Word for word, return the entries listed below.

Exercise data |
+--

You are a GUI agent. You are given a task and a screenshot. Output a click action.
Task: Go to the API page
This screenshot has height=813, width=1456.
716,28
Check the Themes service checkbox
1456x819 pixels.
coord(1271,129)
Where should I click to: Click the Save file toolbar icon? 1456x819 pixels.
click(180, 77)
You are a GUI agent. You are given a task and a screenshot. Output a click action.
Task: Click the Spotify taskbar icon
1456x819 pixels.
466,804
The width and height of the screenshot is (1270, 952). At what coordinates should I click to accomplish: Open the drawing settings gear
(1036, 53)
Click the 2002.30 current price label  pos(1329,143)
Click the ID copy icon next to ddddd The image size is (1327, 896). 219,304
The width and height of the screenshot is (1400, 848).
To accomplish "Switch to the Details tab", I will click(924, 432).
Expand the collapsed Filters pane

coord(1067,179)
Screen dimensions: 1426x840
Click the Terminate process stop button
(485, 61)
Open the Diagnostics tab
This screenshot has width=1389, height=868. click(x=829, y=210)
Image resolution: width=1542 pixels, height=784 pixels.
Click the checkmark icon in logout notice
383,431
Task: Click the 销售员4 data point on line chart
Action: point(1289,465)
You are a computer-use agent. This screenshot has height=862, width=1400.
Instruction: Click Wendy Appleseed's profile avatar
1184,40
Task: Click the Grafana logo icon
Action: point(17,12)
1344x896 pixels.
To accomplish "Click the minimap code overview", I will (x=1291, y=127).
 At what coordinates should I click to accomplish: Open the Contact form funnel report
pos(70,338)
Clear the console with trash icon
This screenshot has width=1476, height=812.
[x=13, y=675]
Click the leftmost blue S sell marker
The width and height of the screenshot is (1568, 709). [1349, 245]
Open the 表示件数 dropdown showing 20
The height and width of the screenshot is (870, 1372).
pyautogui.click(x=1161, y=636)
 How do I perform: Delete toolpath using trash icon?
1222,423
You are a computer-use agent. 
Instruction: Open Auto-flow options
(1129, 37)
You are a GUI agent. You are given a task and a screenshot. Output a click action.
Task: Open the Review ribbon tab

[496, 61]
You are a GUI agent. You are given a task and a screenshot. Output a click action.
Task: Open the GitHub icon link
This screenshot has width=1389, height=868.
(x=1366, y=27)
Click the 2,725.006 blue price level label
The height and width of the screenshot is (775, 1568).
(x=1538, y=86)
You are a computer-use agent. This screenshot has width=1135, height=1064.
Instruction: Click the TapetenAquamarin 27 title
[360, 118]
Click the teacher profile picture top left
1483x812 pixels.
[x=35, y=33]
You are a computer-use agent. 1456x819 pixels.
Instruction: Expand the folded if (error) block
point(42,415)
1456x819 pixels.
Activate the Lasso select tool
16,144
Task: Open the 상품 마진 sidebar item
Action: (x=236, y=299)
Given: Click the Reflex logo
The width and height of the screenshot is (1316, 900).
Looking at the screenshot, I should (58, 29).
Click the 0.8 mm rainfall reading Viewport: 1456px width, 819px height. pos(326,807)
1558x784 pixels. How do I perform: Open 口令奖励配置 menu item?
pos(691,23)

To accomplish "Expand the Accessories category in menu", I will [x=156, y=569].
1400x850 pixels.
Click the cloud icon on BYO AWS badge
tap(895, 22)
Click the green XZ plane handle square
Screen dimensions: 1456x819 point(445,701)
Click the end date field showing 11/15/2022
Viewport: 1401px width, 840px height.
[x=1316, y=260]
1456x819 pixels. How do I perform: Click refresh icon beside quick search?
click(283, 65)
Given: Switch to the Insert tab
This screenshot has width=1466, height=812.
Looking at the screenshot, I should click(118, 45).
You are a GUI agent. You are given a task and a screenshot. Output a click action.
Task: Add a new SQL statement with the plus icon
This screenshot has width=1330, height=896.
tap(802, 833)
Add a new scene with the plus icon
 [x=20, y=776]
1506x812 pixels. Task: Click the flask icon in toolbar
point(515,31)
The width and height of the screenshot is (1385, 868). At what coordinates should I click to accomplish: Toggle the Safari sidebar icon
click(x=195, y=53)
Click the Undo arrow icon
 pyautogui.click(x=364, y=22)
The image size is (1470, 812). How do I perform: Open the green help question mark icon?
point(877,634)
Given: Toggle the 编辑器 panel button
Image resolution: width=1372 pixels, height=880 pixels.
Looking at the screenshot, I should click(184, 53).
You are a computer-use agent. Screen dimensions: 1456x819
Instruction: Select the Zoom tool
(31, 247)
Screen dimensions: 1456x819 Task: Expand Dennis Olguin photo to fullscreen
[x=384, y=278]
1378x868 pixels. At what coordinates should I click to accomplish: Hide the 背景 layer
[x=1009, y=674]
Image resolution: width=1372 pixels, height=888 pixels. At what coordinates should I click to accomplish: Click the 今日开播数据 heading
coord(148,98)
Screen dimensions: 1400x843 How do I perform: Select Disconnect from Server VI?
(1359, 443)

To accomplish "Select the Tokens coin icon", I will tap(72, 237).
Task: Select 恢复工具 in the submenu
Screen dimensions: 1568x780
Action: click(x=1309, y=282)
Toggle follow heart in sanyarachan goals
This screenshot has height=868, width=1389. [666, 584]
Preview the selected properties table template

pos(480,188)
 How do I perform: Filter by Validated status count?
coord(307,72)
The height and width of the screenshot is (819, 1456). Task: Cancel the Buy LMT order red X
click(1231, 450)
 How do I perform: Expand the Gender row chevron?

+--

Result for this task |
You are a GUI agent. You are given a task and a screenshot. Output a click action.
Task: Go to the API page
This screenshot has height=813, width=1456.
716,28
Check the Themes service checkbox
1456x819 pixels.
coord(1271,129)
Where should I click to: Click the Save file toolbar icon? 1456x819 pixels.
click(180, 77)
You are a GUI agent. You are given a task and a screenshot. Output a click action.
Task: Click the Spotify taskbar icon
1456x819 pixels.
466,804
The width and height of the screenshot is (1270, 952). At what coordinates should I click to accomplish: Open the drawing settings gear
(1036, 53)
Click the 2002.30 current price label  pos(1329,143)
Click the ID copy icon next to ddddd The image size is (1327, 896). 219,304
The width and height of the screenshot is (1400, 848).
To accomplish "Switch to the Details tab", I will click(924, 432).
Expand the collapsed Filters pane

coord(1067,179)
Screen dimensions: 1426x840
Click the Terminate process stop button
(485, 61)
Open the Diagnostics tab
This screenshot has width=1389, height=868. click(x=829, y=210)
Image resolution: width=1542 pixels, height=784 pixels.
Click the checkmark icon in logout notice
383,431
Task: Click the 销售员4 data point on line chart
Action: point(1289,465)
You are a computer-use agent. This screenshot has height=862, width=1400.
Instruction: Click Wendy Appleseed's profile avatar
1184,40
Task: Click the Grafana logo icon
Action: point(17,12)
1344x896 pixels.
To accomplish "Click the minimap code overview", I will (x=1291, y=127).
 At what coordinates should I click to accomplish: Open the Contact form funnel report
pos(70,338)
Clear the console with trash icon
This screenshot has width=1476, height=812.
[x=13, y=675]
Click the leftmost blue S sell marker
The width and height of the screenshot is (1568, 709). [1349, 245]
Open the 表示件数 dropdown showing 20
The height and width of the screenshot is (870, 1372).
pyautogui.click(x=1161, y=636)
 How do I perform: Delete toolpath using trash icon?
1222,423
You are a computer-use agent. 
Instruction: Open Auto-flow options
(1129, 37)
You are a GUI agent. You are given a task and a screenshot. Output a click action.
Task: Open the Review ribbon tab

[496, 61]
You are a GUI agent. You are given a task and a screenshot. Output a click action.
Task: Open the GitHub icon link
This screenshot has width=1389, height=868.
(x=1366, y=27)
Click the 2,725.006 blue price level label
The height and width of the screenshot is (775, 1568).
(x=1538, y=86)
You are a computer-use agent. This screenshot has width=1135, height=1064.
Instruction: Click the TapetenAquamarin 27 title
[360, 118]
Click the teacher profile picture top left
1483x812 pixels.
[x=35, y=33]
You are a computer-use agent. 1456x819 pixels.
Instruction: Expand the folded if (error) block
point(42,415)
1456x819 pixels.
Activate the Lasso select tool
16,144
Task: Open the 상품 마진 sidebar item
Action: (x=236, y=299)
Given: Click the Reflex logo
The width and height of the screenshot is (1316, 900).
Looking at the screenshot, I should (58, 29).
Click the 0.8 mm rainfall reading Viewport: 1456px width, 819px height. pos(326,807)
1558x784 pixels. How do I perform: Open 口令奖励配置 menu item?
pos(691,23)

To accomplish "Expand the Accessories category in menu", I will [x=156, y=569].
1400x850 pixels.
Click the cloud icon on BYO AWS badge
tap(895, 22)
Click the green XZ plane handle square
Screen dimensions: 1456x819 point(445,701)
Click the end date field showing 11/15/2022
Viewport: 1401px width, 840px height.
[x=1316, y=260]
1456x819 pixels. How do I perform: Click refresh icon beside quick search?
click(283, 65)
Given: Switch to the Insert tab
This screenshot has width=1466, height=812.
Looking at the screenshot, I should click(118, 45).
You are a GUI agent. You are given a task and a screenshot. Output a click action.
Task: Add a new SQL statement with the plus icon
This screenshot has width=1330, height=896.
tap(802, 833)
Add a new scene with the plus icon
 [x=20, y=776]
1506x812 pixels. Task: Click the flask icon in toolbar
point(515,31)
The width and height of the screenshot is (1385, 868). At what coordinates should I click to accomplish: Toggle the Safari sidebar icon
click(x=195, y=53)
Click the Undo arrow icon
 pyautogui.click(x=364, y=22)
The image size is (1470, 812). How do I perform: Open the green help question mark icon?
point(877,634)
Given: Toggle the 编辑器 panel button
Image resolution: width=1372 pixels, height=880 pixels.
Looking at the screenshot, I should click(184, 53).
You are a computer-use agent. Screen dimensions: 1456x819
Instruction: Select the Zoom tool
(31, 247)
Screen dimensions: 1456x819 Task: Expand Dennis Olguin photo to fullscreen
[x=384, y=278]
1378x868 pixels. At what coordinates should I click to accomplish: Hide the 背景 layer
[x=1009, y=674]
Image resolution: width=1372 pixels, height=888 pixels. At what coordinates should I click to accomplish: Click the 今日开播数据 heading
coord(148,98)
Screen dimensions: 1400x843 How do I perform: Select Disconnect from Server VI?
(1359, 443)

To accomplish "Select the Tokens coin icon", I will tap(72, 237).
Task: Select 恢复工具 in the submenu
Screen dimensions: 1568x780
Action: click(x=1309, y=282)
Toggle follow heart in sanyarachan goals
This screenshot has height=868, width=1389. [666, 584]
Preview the selected properties table template

pos(480,188)
 How do I perform: Filter by Validated status count?
coord(307,72)
The height and width of the screenshot is (819, 1456). Task: Cancel the Buy LMT order red X
click(1231, 450)
 How do I perform: Expand the Gender row chevron?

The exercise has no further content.